CSCI 5521 - Introduction of Machine Learning

Supplementary Material

While there are several programming languages and tools available to build machine learning algorithms and models, Python is one of the most popular ones. All the coding components of the homework assignments are expected to be completed using Python 3.

Installing Python

Python is an easy to pick up language and used in a gamut of industrial and research settings. It’s developed under an open source license making it freely available to everyone.

While Python can be downloaded from this link, you can also try downloading Chocolatey for Windows or Homebrew for MacOS. You can follow this link for further instructions.

However, it is highly recommended that you download the Anaconda Navigator which is the most popular Python distribution platform. It also comes with Python Spyder IDE and Jupyter Notebook. Conda also lets you use command line interface through terminal on macOS/Linux and Anaconda Prompt on Windows. You can download it here.

Basics

In [ ]:
#Assigning temperature value.
temp=60 
print("Temperature is")
print(temp)

or

In [ ]:
print(f"Temperature is {temp}.")

Check the data type of variable :

In [ ]:
print( type( temp ) )

We can define a list in Python using square brackets []. For example,

In [ ]:
num_list=[ 50, 80, 30 ]


# check the length of the list 
len(num_list)
In [ ]:
num_list=[ [20,30] , [40,70] ]
len( num_list )

Control Flow: for loop and if, else statement can be used in the following way.

In [ ]:
num_list = [100, 70, 85]
sum=0
for num_value in num_list:
    sum= sum + num_value
print(f"sum is {sum}.") 


if sum>=150:
    print(sum)
else:
    print(150 - sum)

Notice that lines after for and if statements are indented. Indentation is important in Python. Functions can be defined using the def keyword.

In [ ]:
def add_ten(x):
    return x + 10


print( add_ten( 50 )  )

Some other base Python 3 functions can be found here. We recommend going over functions like dict(), tuple(), list(), zip(), len().
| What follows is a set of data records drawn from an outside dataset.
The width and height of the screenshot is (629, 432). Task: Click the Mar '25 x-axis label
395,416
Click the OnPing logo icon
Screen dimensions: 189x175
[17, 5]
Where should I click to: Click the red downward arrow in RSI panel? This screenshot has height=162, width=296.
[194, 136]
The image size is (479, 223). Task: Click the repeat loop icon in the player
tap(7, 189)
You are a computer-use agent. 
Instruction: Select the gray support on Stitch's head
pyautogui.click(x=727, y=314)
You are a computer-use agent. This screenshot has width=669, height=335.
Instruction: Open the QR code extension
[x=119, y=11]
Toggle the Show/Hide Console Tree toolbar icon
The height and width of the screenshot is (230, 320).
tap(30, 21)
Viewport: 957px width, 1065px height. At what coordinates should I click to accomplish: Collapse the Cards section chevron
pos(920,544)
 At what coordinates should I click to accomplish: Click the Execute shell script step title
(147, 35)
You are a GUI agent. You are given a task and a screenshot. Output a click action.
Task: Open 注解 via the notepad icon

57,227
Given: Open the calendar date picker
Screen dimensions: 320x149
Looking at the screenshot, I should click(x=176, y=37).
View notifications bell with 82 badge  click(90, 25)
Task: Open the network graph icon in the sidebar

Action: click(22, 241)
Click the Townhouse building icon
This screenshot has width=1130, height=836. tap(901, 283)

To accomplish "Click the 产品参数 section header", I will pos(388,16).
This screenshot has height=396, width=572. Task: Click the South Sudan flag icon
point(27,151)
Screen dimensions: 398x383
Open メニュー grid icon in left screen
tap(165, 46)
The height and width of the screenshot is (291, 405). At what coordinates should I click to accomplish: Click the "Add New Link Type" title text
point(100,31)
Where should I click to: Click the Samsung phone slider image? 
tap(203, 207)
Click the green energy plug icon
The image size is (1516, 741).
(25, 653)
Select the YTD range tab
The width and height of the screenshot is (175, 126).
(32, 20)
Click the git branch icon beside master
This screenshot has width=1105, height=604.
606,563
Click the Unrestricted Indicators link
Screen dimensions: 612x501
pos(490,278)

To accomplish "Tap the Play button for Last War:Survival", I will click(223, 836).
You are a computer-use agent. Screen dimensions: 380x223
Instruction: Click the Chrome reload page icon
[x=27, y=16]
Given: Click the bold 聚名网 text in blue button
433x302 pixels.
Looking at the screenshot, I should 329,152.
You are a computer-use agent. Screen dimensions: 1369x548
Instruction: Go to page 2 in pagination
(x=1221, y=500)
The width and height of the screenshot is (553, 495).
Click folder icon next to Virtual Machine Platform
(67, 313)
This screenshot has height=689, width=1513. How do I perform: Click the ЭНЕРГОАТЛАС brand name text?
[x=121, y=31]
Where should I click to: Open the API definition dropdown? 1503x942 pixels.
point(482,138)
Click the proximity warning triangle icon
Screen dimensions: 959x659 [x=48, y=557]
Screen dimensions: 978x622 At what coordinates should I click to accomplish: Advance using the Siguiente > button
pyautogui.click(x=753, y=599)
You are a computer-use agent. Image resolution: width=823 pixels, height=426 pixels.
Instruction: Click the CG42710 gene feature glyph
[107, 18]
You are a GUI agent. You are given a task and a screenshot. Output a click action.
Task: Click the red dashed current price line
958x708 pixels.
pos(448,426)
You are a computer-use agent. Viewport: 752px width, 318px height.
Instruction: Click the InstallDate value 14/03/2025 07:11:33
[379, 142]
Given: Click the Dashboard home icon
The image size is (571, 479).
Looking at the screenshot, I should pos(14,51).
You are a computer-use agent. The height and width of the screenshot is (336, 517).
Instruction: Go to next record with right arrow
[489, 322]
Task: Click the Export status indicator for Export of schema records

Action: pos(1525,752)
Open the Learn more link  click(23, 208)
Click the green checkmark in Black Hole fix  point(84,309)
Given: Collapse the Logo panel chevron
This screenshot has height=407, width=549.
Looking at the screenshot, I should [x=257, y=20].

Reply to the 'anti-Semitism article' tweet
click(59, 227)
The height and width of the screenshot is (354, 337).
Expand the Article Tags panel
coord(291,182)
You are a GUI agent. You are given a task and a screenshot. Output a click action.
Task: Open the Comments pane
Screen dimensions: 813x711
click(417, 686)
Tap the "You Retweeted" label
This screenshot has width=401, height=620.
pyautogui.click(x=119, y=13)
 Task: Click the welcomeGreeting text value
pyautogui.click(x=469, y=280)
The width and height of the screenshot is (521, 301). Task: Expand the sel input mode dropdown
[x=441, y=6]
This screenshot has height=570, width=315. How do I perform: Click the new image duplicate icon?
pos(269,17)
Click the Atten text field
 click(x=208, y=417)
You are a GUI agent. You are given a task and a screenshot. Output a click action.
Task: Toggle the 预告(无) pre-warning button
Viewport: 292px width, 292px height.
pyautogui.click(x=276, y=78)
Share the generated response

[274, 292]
Try exploring what the following code does:

In [ ]:
a=[2]
print(a*2)
print(a*5)
print(a+a)
In [ ]:
a=2
print(a*5)
In [ ]:
b="python"
print(b*3)
print(b+b)

We can also anonymously call functions using the keyword lambda:

In [ ]:
add_num = lambda a, b: a + b
print(add_num(4,5))

Combining the map function that maps a function which it takes in as its first argument to a container in its second argument with lambda functions can be powerful.

In [ ]:
num_list= [1,2,3,4]
Twice_list = list(  map(  lambda num_value: num_value*2, num_list   )  )
print(Twice_list)

While, base Python has several useful functions, using additional functions from libraries makes your Python code more versatile and powerful. Some of the popular libraries/packages that you will use in this course are:

  1. Numpy: for numerical and scientific computing; creating N - dimensional arrays, vectorization.
In [ ]:
import numpy as np  # you can rename the libraries within code for easier calling 
num_list=np.array(num_list)
print( type(num_list) )
print( np.average(num_list) )
print(num_list.shape)
  1. Pandas: for powerful numerical and scientific computing; creating dataframes, vectorization. Works well for tabular format data.
In [ ]:
import pandas as pd
num_list=pd.DataFrame(num_list)
print( num_list.info() )
In [ ]:
print( num_list.shape )

It will be handy to explore other methods and functions like describe, columns, head, read_csv.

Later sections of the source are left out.